When interviewing I look for the following:

  • Are they leaders? Senior positions are not followers but rather leaders in their own right. So I ask questions about initiative taking, risk management, and investments.
  • Can they think outside of the box? In almost all of my situations the initiatives being undertaken have not really been done before. As a result, there is no "best practice" solution that someone can look up and solve it. The senior positions have to have the ability to see this situation and move ahead, figuring things out along the way. This includes new approaches, new viewpoints, new technical implementations, etc. It can be even a new way to do something on older approaches.
  • Do they ask for permission rather than for forgiveness? In many cases what I am looking for are the necessary leaders and initiative takers that will sometimes bend rules. Not important ones mind you such as regulatory compliance, but rather set-in-stone mind sets that need to be challenged. I want the person to be independent so the questions along this line are what I am looking for.
  • Can they play well with others? Regardless of how stellar an individual is, they are still working on a team. From a 2 person startup to 300,000 person fortune 50 company the needs are the same. This is very important to determine since prima donnas often derail efforts rather than build them.
  • Do they have what I call "I am a hammer, everything is a nail" perspective? In my experience specialists are needed for certain specific tasks but leaders need to be demonstratively better cutting across boundaries than specialists. Especially in technical professional ranks, I often come across people that are very good at a certain set of technologies: all Java, all C, all Python, all systems, all Oracle, etc. The questions that I ask determine whether or not they can cross multiple specialities and using generalist thinking quickly understand, grasp and apply what they have learned to the problems at hand.

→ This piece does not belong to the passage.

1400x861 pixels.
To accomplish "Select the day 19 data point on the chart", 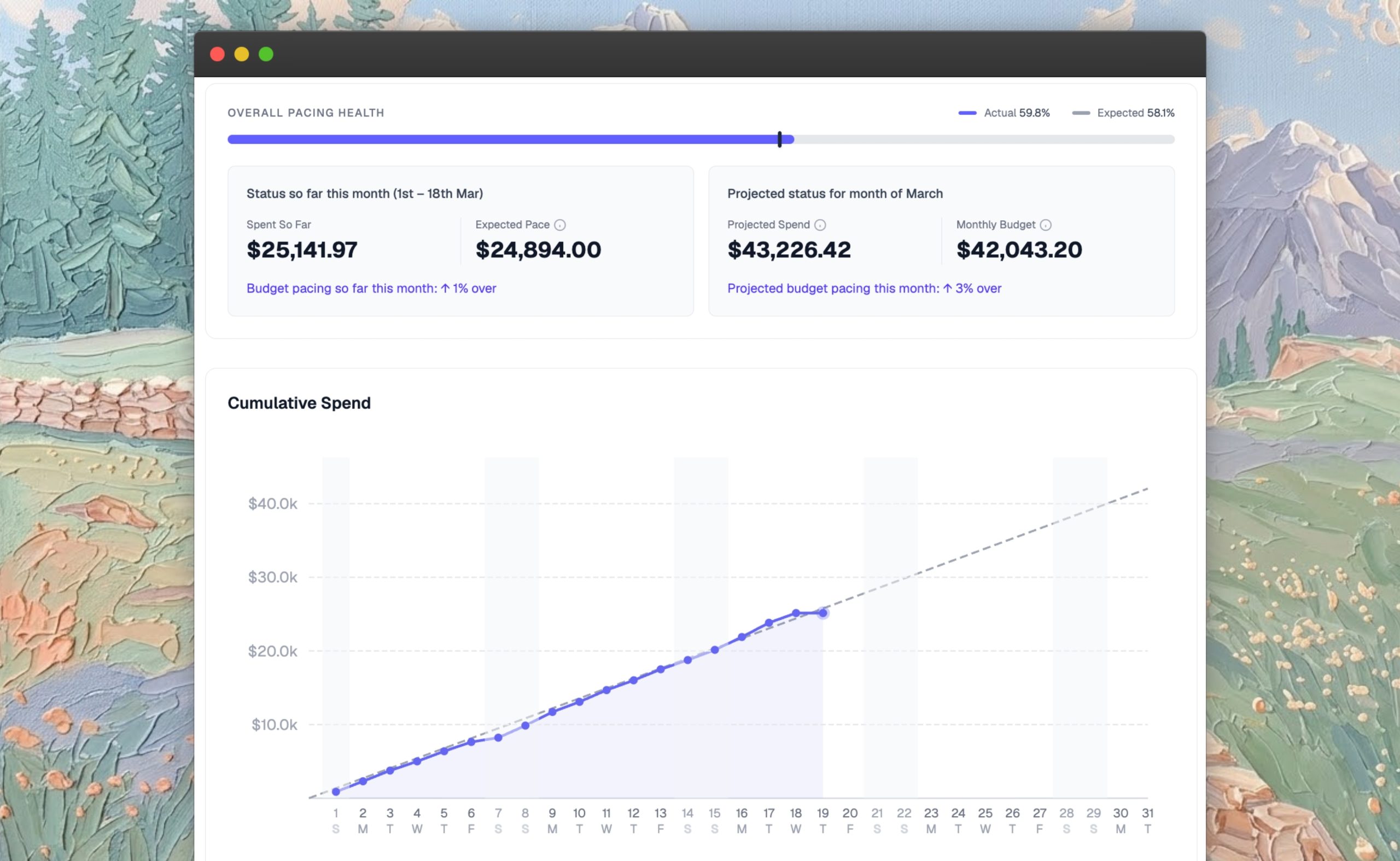I will click(x=822, y=613).
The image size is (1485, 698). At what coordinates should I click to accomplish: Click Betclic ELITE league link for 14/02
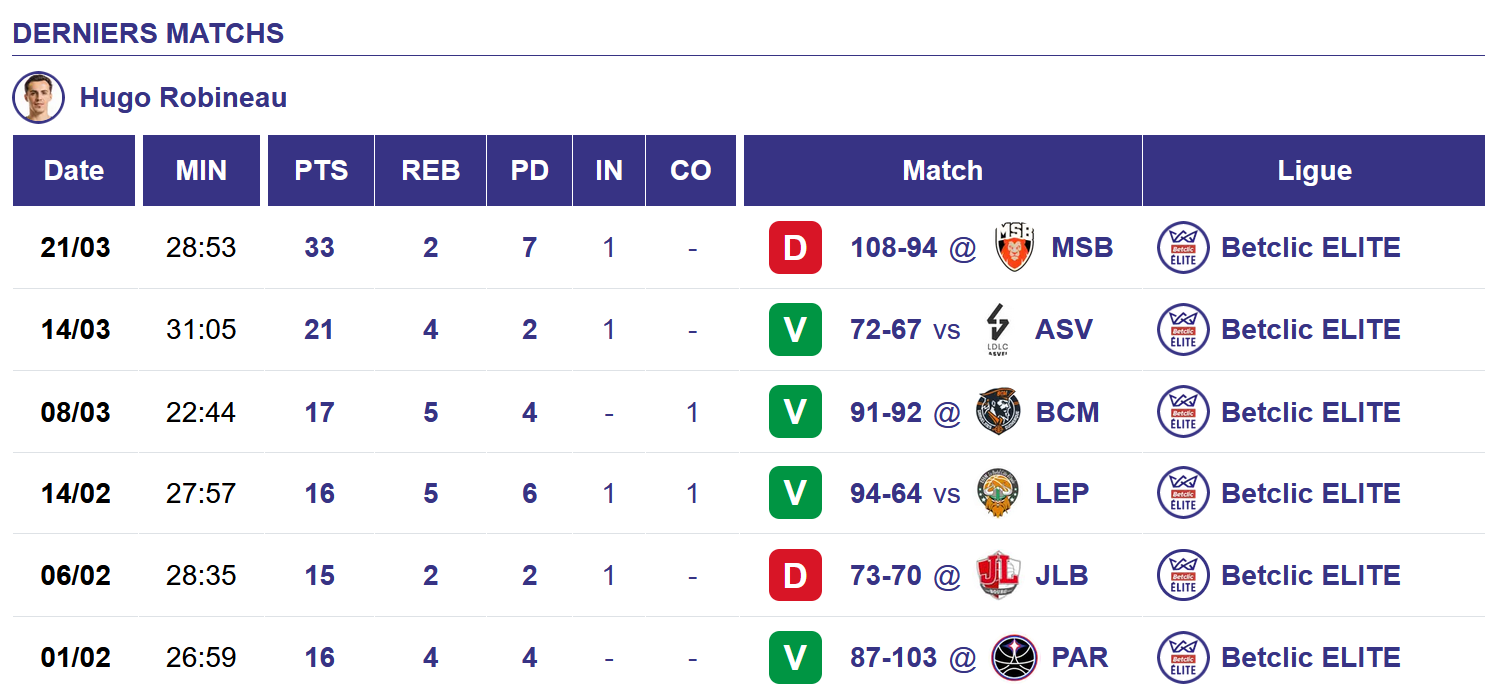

Often times memorizers make very poor fits for effectively solving problems. They wait for requirements as opposed to going out at getting them, they are geniuses with certains sets of tools, but horrible when learning new ones, etc. In any organization that is looking to grow, they need to see and build towards the future, not what is front of them for the moment.

This process has worked out very well. I have had professionals who had done very poorly at the memorization and at my insistence have been brought back for another session. In many instances, these individuals that I have helped to hire turned into excellent and capable contributors and leaders, delivering outstanding values to the organizations that hired them.